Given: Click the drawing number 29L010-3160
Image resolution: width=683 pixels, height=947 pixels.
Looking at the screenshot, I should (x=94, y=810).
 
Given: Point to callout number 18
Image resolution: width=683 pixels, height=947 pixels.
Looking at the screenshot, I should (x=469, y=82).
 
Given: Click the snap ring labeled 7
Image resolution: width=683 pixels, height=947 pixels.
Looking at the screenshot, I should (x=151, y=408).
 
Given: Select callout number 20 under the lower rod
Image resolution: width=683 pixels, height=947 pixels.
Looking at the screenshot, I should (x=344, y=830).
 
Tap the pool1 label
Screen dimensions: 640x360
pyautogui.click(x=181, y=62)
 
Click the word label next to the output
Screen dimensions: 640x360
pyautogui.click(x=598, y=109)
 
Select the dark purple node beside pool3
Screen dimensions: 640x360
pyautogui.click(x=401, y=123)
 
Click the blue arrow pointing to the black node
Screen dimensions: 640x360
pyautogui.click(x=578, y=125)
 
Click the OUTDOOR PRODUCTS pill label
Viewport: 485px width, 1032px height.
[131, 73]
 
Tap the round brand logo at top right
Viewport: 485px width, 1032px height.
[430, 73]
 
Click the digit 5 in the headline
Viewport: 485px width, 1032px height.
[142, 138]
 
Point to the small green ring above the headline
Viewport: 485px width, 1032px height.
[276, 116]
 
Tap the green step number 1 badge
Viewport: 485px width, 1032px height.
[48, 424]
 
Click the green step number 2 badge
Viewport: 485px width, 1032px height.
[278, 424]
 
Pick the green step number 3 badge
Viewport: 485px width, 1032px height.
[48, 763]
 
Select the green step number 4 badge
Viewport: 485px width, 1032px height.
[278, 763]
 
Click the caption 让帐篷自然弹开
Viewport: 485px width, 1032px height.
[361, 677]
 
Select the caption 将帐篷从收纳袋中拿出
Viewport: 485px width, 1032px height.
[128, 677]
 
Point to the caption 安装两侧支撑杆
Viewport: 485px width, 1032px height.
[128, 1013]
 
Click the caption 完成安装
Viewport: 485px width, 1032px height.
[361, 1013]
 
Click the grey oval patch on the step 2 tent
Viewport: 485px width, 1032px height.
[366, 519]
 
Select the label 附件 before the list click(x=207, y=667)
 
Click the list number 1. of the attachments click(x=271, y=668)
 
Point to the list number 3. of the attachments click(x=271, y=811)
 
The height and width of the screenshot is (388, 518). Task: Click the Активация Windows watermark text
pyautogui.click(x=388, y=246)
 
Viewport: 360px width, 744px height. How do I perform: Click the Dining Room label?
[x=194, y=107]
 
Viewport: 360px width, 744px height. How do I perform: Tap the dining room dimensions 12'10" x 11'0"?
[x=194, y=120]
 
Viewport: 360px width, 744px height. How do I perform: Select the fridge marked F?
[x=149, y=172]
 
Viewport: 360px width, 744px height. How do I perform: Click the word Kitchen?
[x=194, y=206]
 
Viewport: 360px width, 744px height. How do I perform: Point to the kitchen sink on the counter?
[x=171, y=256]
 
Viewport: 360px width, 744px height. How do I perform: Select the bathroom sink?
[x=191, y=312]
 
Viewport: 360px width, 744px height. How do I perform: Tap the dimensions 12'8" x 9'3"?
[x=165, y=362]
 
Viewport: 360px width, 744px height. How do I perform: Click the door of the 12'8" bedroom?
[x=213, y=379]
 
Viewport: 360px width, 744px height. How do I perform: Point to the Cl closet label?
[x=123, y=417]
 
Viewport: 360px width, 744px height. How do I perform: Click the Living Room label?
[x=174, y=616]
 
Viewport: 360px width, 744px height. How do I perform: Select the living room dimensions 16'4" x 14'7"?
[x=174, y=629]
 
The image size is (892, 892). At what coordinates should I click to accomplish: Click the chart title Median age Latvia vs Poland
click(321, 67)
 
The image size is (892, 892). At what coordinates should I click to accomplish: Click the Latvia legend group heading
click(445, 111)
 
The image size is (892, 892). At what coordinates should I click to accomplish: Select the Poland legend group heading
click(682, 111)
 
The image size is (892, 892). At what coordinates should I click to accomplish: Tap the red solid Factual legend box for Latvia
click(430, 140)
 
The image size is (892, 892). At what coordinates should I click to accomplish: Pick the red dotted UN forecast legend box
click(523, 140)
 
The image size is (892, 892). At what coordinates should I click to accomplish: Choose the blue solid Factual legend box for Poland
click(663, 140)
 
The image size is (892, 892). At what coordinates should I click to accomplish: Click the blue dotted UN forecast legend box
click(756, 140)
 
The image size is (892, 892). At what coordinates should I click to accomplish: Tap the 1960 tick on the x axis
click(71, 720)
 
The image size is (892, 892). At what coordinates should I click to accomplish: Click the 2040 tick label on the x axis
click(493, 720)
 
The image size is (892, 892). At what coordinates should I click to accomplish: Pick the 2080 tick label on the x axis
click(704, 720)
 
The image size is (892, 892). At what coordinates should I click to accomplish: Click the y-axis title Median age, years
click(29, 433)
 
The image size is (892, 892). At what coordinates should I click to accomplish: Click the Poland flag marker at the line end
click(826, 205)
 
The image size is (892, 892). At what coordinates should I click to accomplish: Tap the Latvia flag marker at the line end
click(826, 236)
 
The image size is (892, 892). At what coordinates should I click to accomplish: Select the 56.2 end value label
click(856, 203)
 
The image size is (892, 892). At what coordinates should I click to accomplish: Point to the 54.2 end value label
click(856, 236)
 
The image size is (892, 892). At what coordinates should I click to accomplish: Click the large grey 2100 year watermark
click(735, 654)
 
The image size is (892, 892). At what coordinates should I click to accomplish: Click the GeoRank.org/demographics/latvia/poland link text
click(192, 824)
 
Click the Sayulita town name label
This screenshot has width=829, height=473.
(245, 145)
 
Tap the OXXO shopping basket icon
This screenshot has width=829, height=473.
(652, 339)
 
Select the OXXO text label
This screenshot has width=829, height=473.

What this task involves: Copy out the rows from the line containing "Dining Room label?" through the line containing "[x=174, y=616]", inclusive, with no changes.

Solution below:
Viewport: 360px width, 744px height. How do I perform: Click the Dining Room label?
[x=194, y=107]
 
Viewport: 360px width, 744px height. How do I perform: Tap the dining room dimensions 12'10" x 11'0"?
[x=194, y=120]
 
Viewport: 360px width, 744px height. How do I perform: Select the fridge marked F?
[x=149, y=172]
 
Viewport: 360px width, 744px height. How do I perform: Click the word Kitchen?
[x=194, y=206]
 
Viewport: 360px width, 744px height. How do I perform: Point to the kitchen sink on the counter?
[x=171, y=256]
 
Viewport: 360px width, 744px height. How do I perform: Select the bathroom sink?
[x=191, y=312]
 
Viewport: 360px width, 744px height. How do I perform: Tap the dimensions 12'8" x 9'3"?
[x=165, y=362]
 
Viewport: 360px width, 744px height. How do I perform: Click the door of the 12'8" bedroom?
[x=213, y=379]
 
Viewport: 360px width, 744px height. How do I perform: Point to the Cl closet label?
[x=123, y=417]
 
Viewport: 360px width, 744px height. How do I perform: Click the Living Room label?
[x=174, y=616]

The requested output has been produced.